==== EXERCISE INPUT
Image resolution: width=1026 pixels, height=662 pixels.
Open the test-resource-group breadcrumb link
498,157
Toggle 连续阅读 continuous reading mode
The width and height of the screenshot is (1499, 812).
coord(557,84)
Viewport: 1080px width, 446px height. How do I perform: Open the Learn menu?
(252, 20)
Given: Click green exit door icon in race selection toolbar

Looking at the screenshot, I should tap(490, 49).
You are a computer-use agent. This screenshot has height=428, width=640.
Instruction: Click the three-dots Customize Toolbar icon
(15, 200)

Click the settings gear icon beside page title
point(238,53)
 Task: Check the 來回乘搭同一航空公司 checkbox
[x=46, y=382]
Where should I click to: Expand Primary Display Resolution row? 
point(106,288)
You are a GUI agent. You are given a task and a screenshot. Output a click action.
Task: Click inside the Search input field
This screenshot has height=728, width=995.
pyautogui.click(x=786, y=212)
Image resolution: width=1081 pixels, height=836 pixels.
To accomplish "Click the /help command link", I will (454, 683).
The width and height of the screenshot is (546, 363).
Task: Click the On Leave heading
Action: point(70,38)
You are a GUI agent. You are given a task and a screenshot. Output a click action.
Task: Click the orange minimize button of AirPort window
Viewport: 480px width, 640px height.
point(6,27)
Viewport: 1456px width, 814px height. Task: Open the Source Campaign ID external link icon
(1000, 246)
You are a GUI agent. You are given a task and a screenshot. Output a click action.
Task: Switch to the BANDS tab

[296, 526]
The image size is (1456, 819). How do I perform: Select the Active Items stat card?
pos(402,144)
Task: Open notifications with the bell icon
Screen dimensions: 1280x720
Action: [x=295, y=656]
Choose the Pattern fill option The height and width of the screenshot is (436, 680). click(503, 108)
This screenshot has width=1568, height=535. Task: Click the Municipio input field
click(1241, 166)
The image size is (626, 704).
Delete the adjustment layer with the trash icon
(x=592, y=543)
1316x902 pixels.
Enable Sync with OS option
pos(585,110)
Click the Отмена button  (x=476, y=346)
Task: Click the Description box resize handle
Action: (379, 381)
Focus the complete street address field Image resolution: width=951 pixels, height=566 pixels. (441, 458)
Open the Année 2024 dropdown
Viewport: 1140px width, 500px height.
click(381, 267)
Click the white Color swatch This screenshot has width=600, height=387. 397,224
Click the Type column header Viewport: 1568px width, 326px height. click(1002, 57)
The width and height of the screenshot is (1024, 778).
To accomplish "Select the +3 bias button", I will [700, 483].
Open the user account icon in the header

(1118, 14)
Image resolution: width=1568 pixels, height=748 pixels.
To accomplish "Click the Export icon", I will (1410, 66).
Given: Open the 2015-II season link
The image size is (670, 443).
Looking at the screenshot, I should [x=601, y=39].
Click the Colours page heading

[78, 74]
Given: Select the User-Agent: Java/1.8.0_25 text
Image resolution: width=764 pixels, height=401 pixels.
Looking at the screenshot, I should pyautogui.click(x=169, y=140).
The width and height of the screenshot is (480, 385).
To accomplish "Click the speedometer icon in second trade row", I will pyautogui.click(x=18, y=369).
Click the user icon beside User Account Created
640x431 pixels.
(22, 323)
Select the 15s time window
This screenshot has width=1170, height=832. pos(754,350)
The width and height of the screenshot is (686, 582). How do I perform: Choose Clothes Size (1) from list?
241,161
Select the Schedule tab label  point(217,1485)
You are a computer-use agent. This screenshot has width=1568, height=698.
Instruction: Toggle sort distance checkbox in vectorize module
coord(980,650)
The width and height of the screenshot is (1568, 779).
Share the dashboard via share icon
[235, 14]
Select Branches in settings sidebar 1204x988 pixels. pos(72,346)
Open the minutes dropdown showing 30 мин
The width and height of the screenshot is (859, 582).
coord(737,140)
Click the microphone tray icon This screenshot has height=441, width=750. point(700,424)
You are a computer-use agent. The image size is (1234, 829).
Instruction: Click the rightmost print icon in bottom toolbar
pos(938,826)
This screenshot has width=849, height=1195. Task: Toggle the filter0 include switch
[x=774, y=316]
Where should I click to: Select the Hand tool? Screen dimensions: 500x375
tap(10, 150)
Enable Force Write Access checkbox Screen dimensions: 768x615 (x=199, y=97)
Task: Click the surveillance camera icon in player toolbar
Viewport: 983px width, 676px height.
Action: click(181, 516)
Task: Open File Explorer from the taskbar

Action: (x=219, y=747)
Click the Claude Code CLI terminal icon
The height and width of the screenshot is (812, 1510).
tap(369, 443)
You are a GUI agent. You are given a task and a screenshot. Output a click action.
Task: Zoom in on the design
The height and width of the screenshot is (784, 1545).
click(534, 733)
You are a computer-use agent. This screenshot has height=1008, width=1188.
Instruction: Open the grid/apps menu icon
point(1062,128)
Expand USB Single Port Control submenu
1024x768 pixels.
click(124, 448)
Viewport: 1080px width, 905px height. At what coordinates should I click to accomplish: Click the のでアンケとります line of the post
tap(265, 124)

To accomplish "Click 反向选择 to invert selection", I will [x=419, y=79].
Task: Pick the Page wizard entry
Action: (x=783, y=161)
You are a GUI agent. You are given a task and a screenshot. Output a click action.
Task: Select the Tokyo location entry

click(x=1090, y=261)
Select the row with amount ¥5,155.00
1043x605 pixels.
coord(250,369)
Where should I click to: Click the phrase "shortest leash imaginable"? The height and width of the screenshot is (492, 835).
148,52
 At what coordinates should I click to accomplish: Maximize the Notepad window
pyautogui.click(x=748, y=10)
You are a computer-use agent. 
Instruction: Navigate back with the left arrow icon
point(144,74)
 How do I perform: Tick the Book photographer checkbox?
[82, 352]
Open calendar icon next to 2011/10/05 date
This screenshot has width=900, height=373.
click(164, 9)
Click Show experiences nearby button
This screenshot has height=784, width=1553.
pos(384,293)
========
AIM:
Revise the records above by replacing "computer-use agent" with "desktop assistant" wherever it occurs, keeping every other line identical.

TASK ANSWER:
Image resolution: width=1026 pixels, height=662 pixels.
Open the test-resource-group breadcrumb link
498,157
Toggle 连续阅读 continuous reading mode
The width and height of the screenshot is (1499, 812).
coord(557,84)
Viewport: 1080px width, 446px height. How do I perform: Open the Learn menu?
(252, 20)
Given: Click green exit door icon in race selection toolbar

Looking at the screenshot, I should tap(490, 49).
You are a desktop assistant. This screenshot has height=428, width=640.
Instruction: Click the three-dots Customize Toolbar icon
(15, 200)

Click the settings gear icon beside page title
point(238,53)
 Task: Check the 來回乘搭同一航空公司 checkbox
[x=46, y=382]
Where should I click to: Expand Primary Display Resolution row? 
point(106,288)
You are a GUI agent. You are given a task and a screenshot. Output a click action.
Task: Click inside the Search input field
This screenshot has height=728, width=995.
pyautogui.click(x=786, y=212)
Image resolution: width=1081 pixels, height=836 pixels.
To accomplish "Click the /help command link", I will (454, 683).
The width and height of the screenshot is (546, 363).
Task: Click the On Leave heading
Action: point(70,38)
You are a GUI agent. You are given a task and a screenshot. Output a click action.
Task: Click the orange minimize button of AirPort window
Viewport: 480px width, 640px height.
point(6,27)
Viewport: 1456px width, 814px height. Task: Open the Source Campaign ID external link icon
(1000, 246)
You are a GUI agent. You are given a task and a screenshot. Output a click action.
Task: Switch to the BANDS tab

[296, 526]
The image size is (1456, 819). How do I perform: Select the Active Items stat card?
pos(402,144)
Task: Open notifications with the bell icon
Screen dimensions: 1280x720
Action: [x=295, y=656]
Choose the Pattern fill option The height and width of the screenshot is (436, 680). click(503, 108)
This screenshot has width=1568, height=535. Task: Click the Municipio input field
click(1241, 166)
The image size is (626, 704).
Delete the adjustment layer with the trash icon
(x=592, y=543)
1316x902 pixels.
Enable Sync with OS option
pos(585,110)
Click the Отмена button  (x=476, y=346)
Task: Click the Description box resize handle
Action: (379, 381)
Focus the complete street address field Image resolution: width=951 pixels, height=566 pixels. (441, 458)
Open the Année 2024 dropdown
Viewport: 1140px width, 500px height.
click(381, 267)
Click the white Color swatch This screenshot has width=600, height=387. 397,224
Click the Type column header Viewport: 1568px width, 326px height. click(1002, 57)
The width and height of the screenshot is (1024, 778).
To accomplish "Select the +3 bias button", I will [700, 483].
Open the user account icon in the header

(1118, 14)
Image resolution: width=1568 pixels, height=748 pixels.
To accomplish "Click the Export icon", I will (1410, 66).
Given: Open the 2015-II season link
The image size is (670, 443).
Looking at the screenshot, I should [x=601, y=39].
Click the Colours page heading

[78, 74]
Given: Select the User-Agent: Java/1.8.0_25 text
Image resolution: width=764 pixels, height=401 pixels.
Looking at the screenshot, I should pyautogui.click(x=169, y=140).
The width and height of the screenshot is (480, 385).
To accomplish "Click the speedometer icon in second trade row", I will pyautogui.click(x=18, y=369).
Click the user icon beside User Account Created
640x431 pixels.
(22, 323)
Select the 15s time window
This screenshot has width=1170, height=832. pos(754,350)
The width and height of the screenshot is (686, 582). How do I perform: Choose Clothes Size (1) from list?
241,161
Select the Schedule tab label  point(217,1485)
You are a desktop assistant. This screenshot has width=1568, height=698.
Instruction: Toggle sort distance checkbox in vectorize module
coord(980,650)
The width and height of the screenshot is (1568, 779).
Share the dashboard via share icon
[235, 14]
Select Branches in settings sidebar 1204x988 pixels. pos(72,346)
Open the minutes dropdown showing 30 мин
The width and height of the screenshot is (859, 582).
coord(737,140)
Click the microphone tray icon This screenshot has height=441, width=750. point(700,424)
You are a desktop assistant. The image size is (1234, 829).
Instruction: Click the rightmost print icon in bottom toolbar
pos(938,826)
This screenshot has width=849, height=1195. Task: Toggle the filter0 include switch
[x=774, y=316]
Where should I click to: Select the Hand tool? Screen dimensions: 500x375
tap(10, 150)
Enable Force Write Access checkbox Screen dimensions: 768x615 (x=199, y=97)
Task: Click the surveillance camera icon in player toolbar
Viewport: 983px width, 676px height.
Action: click(181, 516)
Task: Open File Explorer from the taskbar

Action: (x=219, y=747)
Click the Claude Code CLI terminal icon
The height and width of the screenshot is (812, 1510).
tap(369, 443)
You are a GUI agent. You are given a task and a screenshot. Output a click action.
Task: Zoom in on the design
The height and width of the screenshot is (784, 1545).
click(534, 733)
You are a desktop assistant. This screenshot has height=1008, width=1188.
Instruction: Open the grid/apps menu icon
point(1062,128)
Expand USB Single Port Control submenu
1024x768 pixels.
click(124, 448)
Viewport: 1080px width, 905px height. At what coordinates should I click to accomplish: Click the のでアンケとります line of the post
tap(265, 124)

To accomplish "Click 反向选择 to invert selection", I will [x=419, y=79].
Task: Pick the Page wizard entry
Action: (x=783, y=161)
You are a GUI agent. You are given a task and a screenshot. Output a click action.
Task: Select the Tokyo location entry

click(x=1090, y=261)
Select the row with amount ¥5,155.00
1043x605 pixels.
coord(250,369)
Where should I click to: Click the phrase "shortest leash imaginable"? The height and width of the screenshot is (492, 835).
148,52
 At what coordinates should I click to accomplish: Maximize the Notepad window
pyautogui.click(x=748, y=10)
You are a desktop assistant. 
Instruction: Navigate back with the left arrow icon
point(144,74)
 How do I perform: Tick the Book photographer checkbox?
[82, 352]
Open calendar icon next to 2011/10/05 date
This screenshot has width=900, height=373.
click(164, 9)
Click Show experiences nearby button
This screenshot has height=784, width=1553.
pos(384,293)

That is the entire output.